"""

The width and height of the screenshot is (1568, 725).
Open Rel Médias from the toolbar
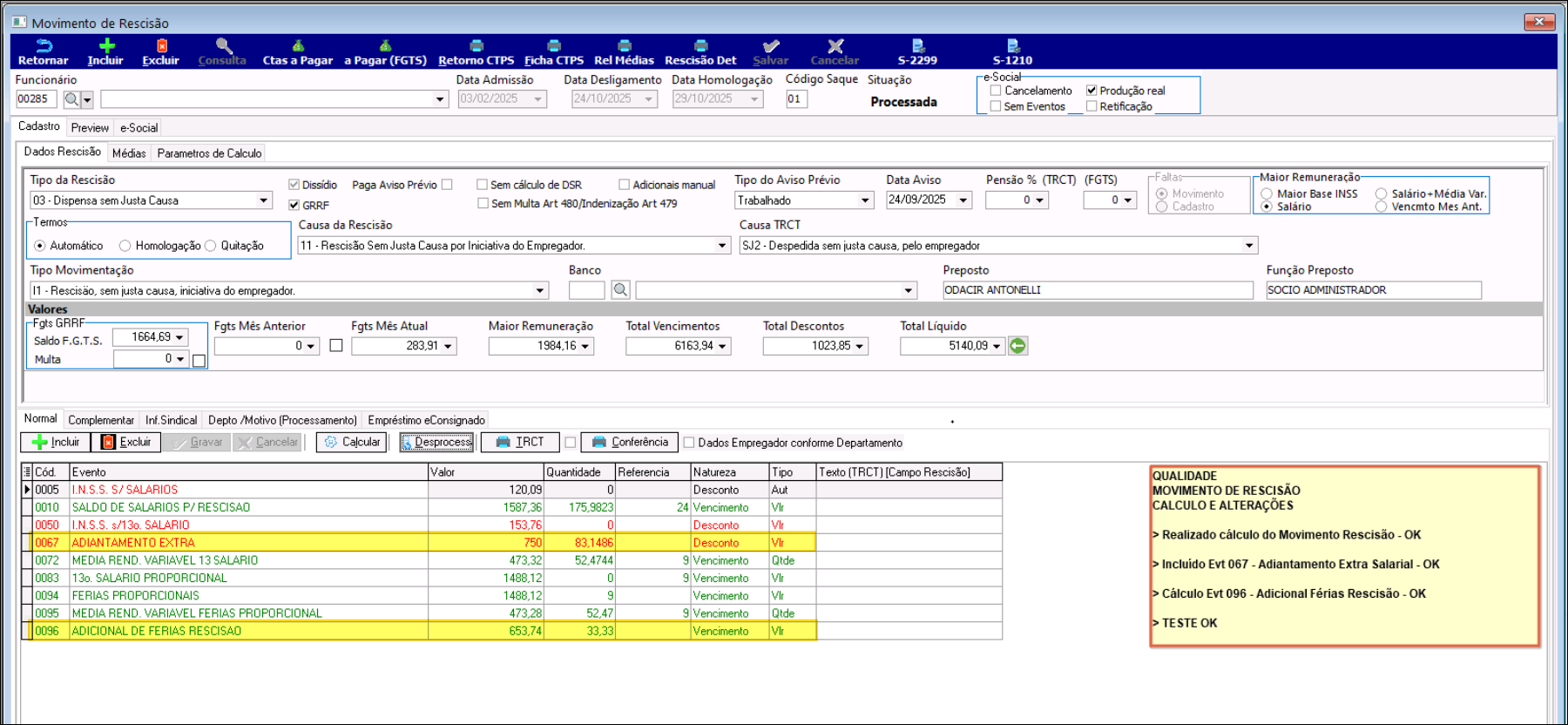[624, 46]
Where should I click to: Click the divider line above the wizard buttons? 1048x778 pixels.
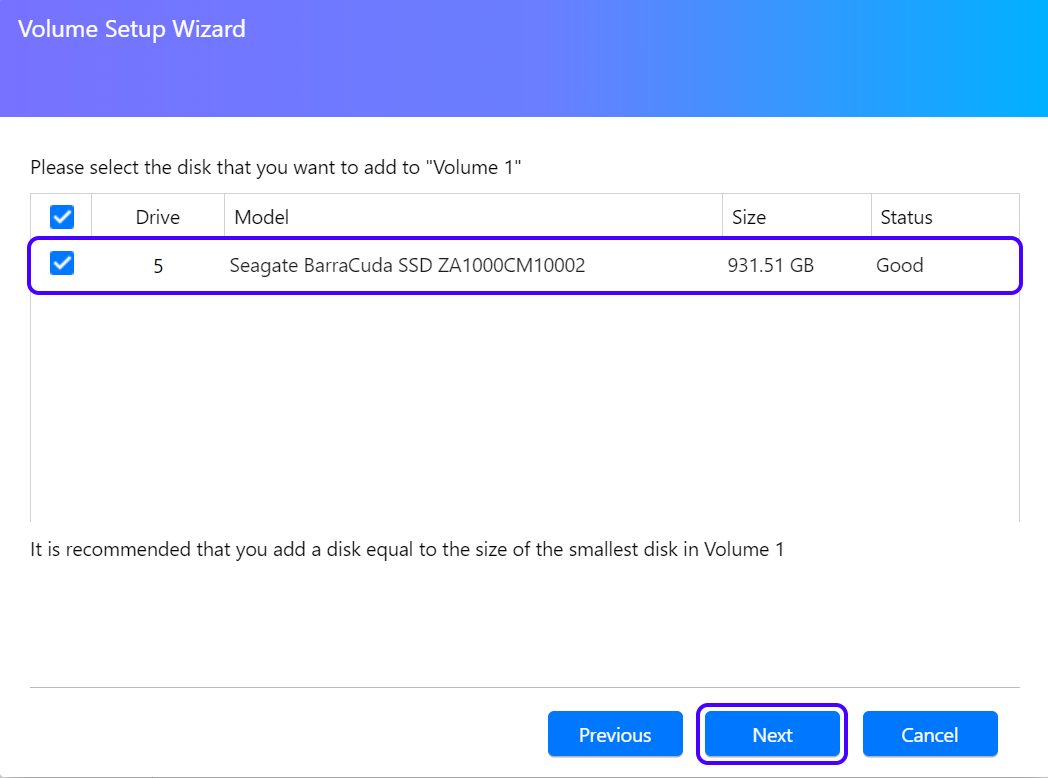tap(524, 687)
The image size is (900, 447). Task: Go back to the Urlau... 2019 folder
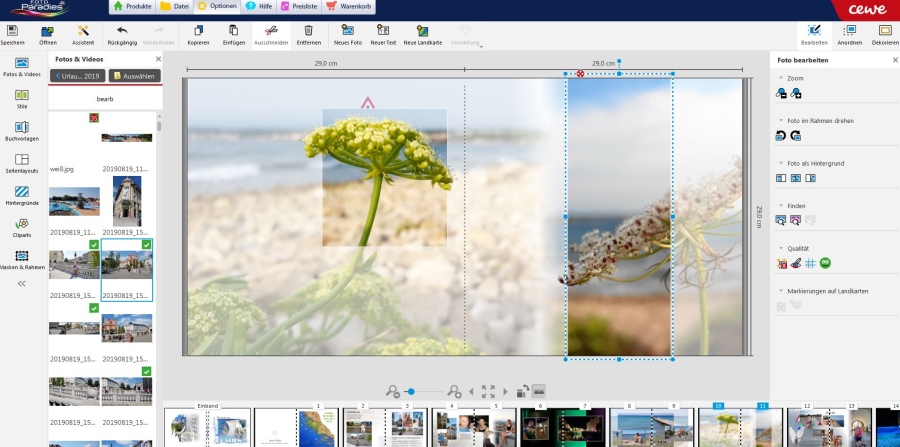[77, 75]
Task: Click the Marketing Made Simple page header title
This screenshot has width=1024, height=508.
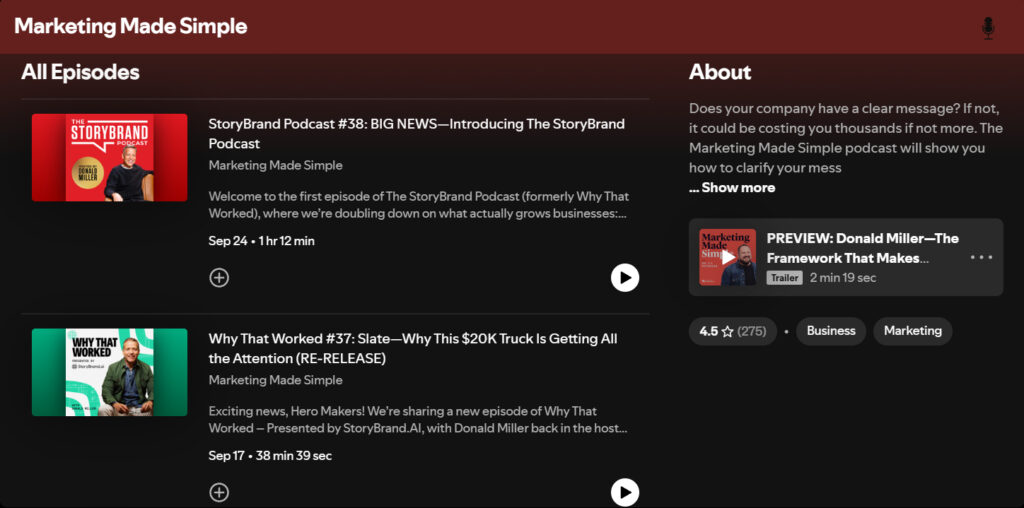Action: coord(131,27)
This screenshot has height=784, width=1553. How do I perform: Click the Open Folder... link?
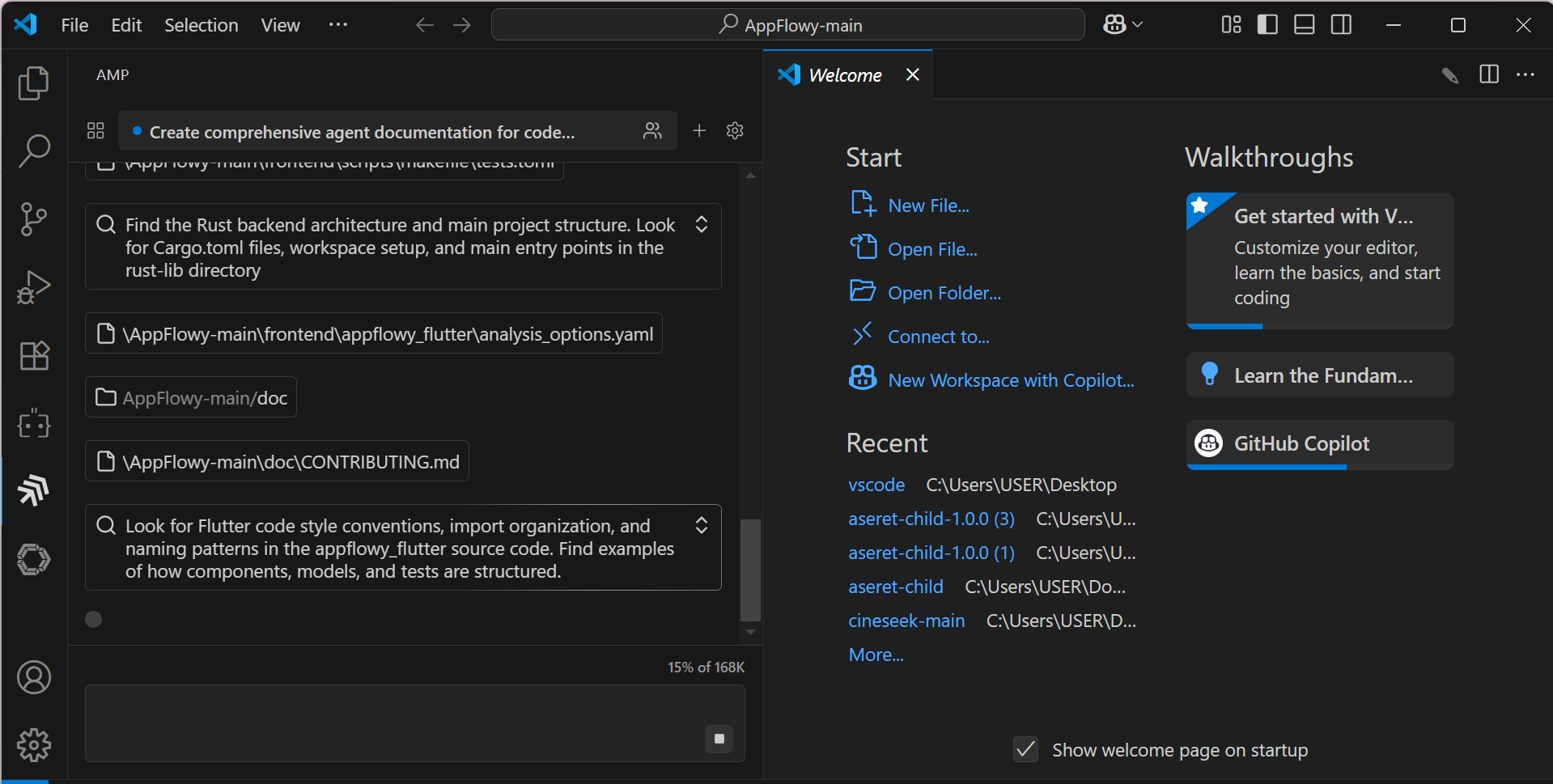coord(944,293)
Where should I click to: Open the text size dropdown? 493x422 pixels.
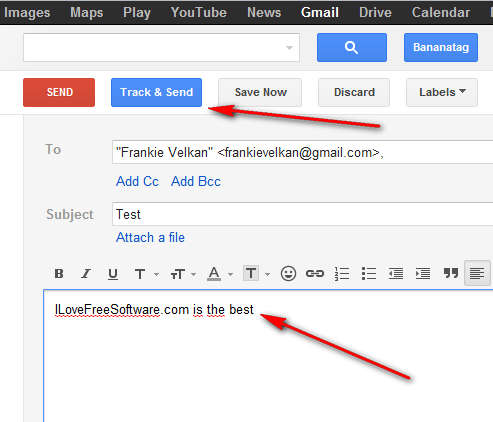click(x=183, y=274)
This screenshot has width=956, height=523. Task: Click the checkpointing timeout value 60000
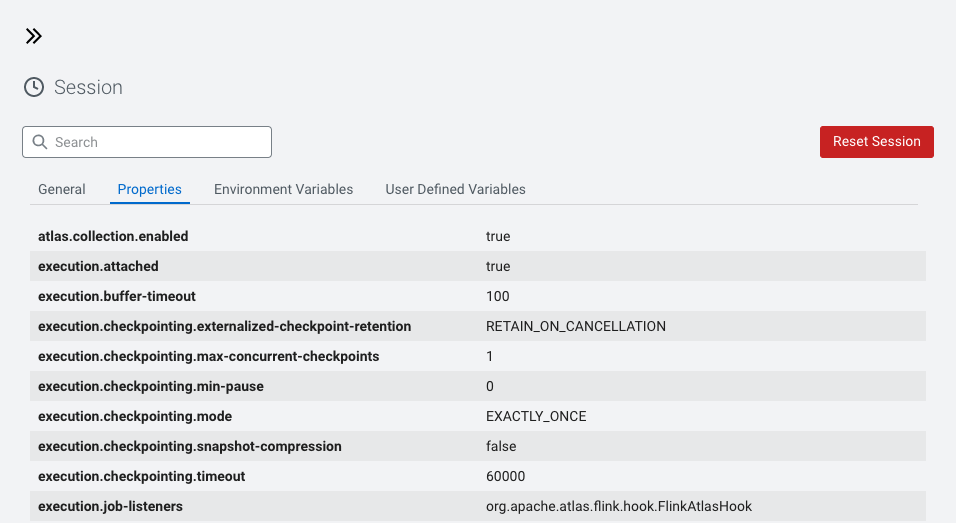[505, 476]
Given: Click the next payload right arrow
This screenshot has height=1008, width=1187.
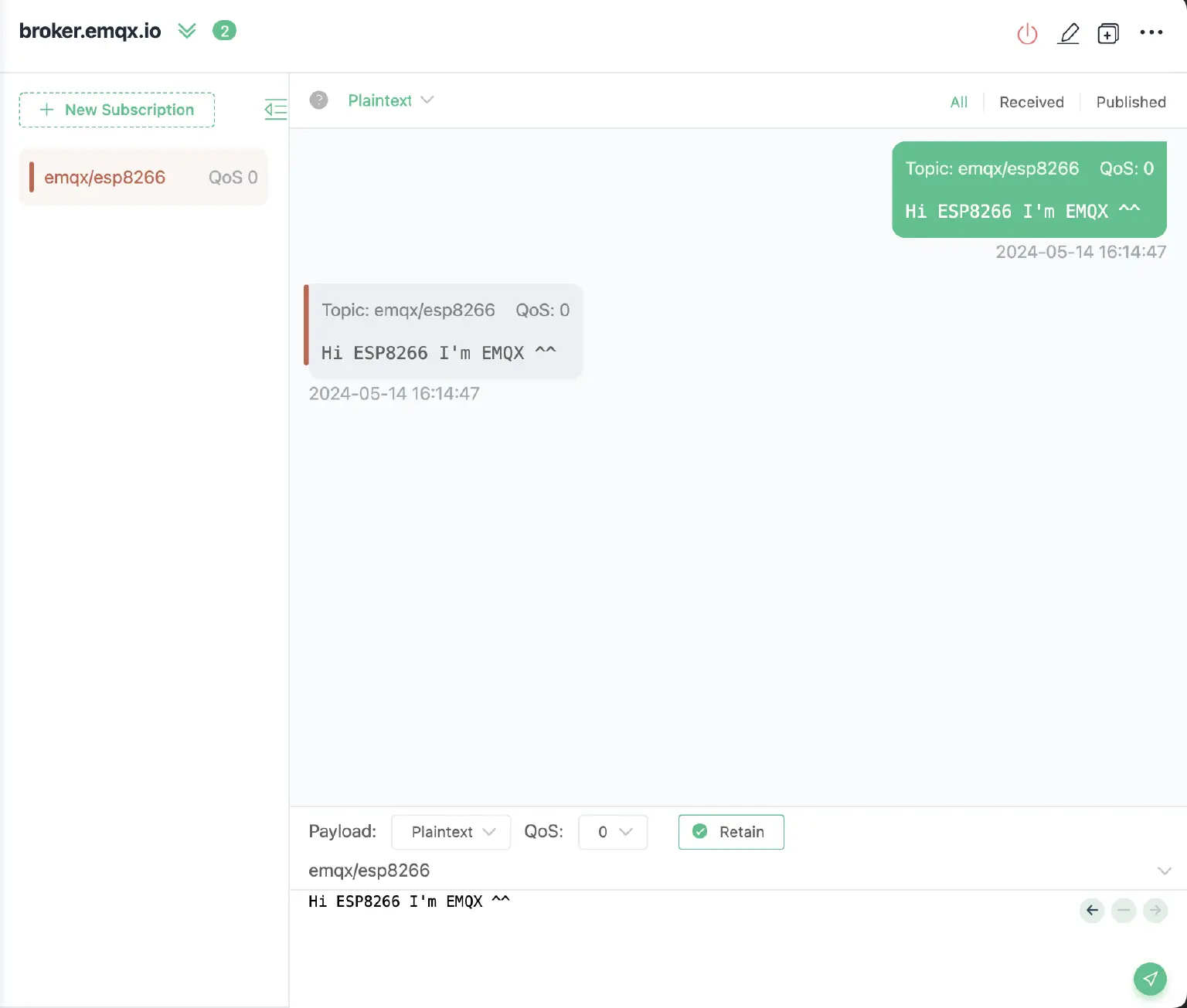Looking at the screenshot, I should point(1155,911).
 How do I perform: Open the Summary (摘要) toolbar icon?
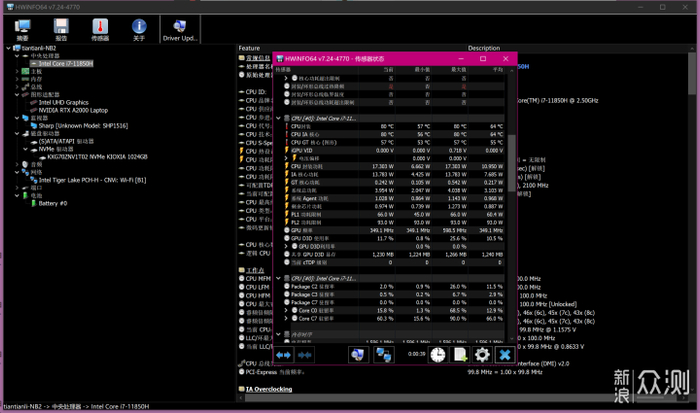point(22,28)
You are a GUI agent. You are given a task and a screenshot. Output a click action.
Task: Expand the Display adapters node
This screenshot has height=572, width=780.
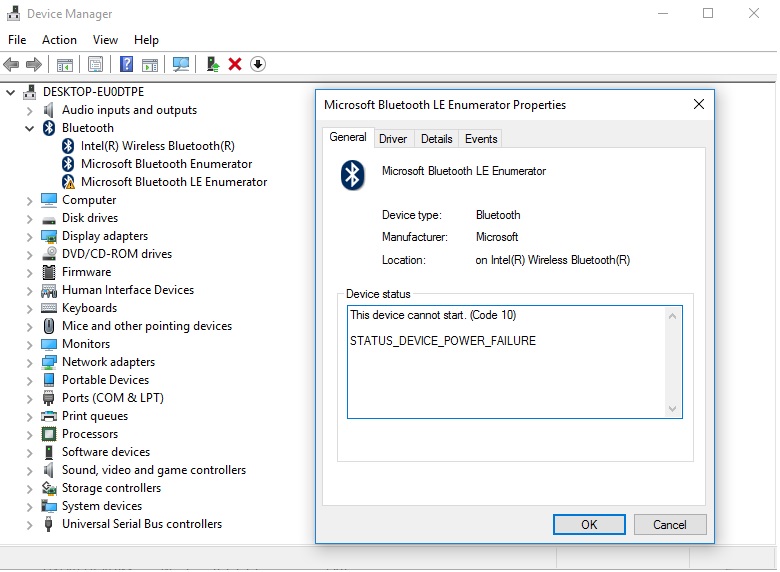pos(28,236)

"""

**What is required**.
Restate the material above word for word; pictures do not belong in the copy.

**Result below**.
The width and height of the screenshot is (1568, 725).
Open Rel Médias from the toolbar
[624, 46]
Where should I click to: Click the divider line above the wizard buttons? 1048x778 pixels.
tap(524, 687)
The image size is (900, 447). Task: Go back to the Urlau... 2019 folder
[77, 75]
Task: Click the Marketing Made Simple page header title
This screenshot has width=1024, height=508.
Action: coord(131,27)
This screenshot has height=784, width=1553. How do I perform: Click the Open Folder... link?
coord(944,293)
Where should I click to: Open the text size dropdown? 493x422 pixels.
click(x=183, y=274)
This screenshot has width=956, height=523. Task: Click the checkpointing timeout value 60000
[505, 476]
Given: Click the next payload right arrow
This screenshot has height=1008, width=1187.
Looking at the screenshot, I should point(1155,911).
 How do I perform: Open the Summary (摘要) toolbar icon?
point(22,28)
You are a GUI agent. You are given a task and a screenshot. Output a click action.
Task: Expand the Display adapters node
This screenshot has height=572, width=780.
pos(28,236)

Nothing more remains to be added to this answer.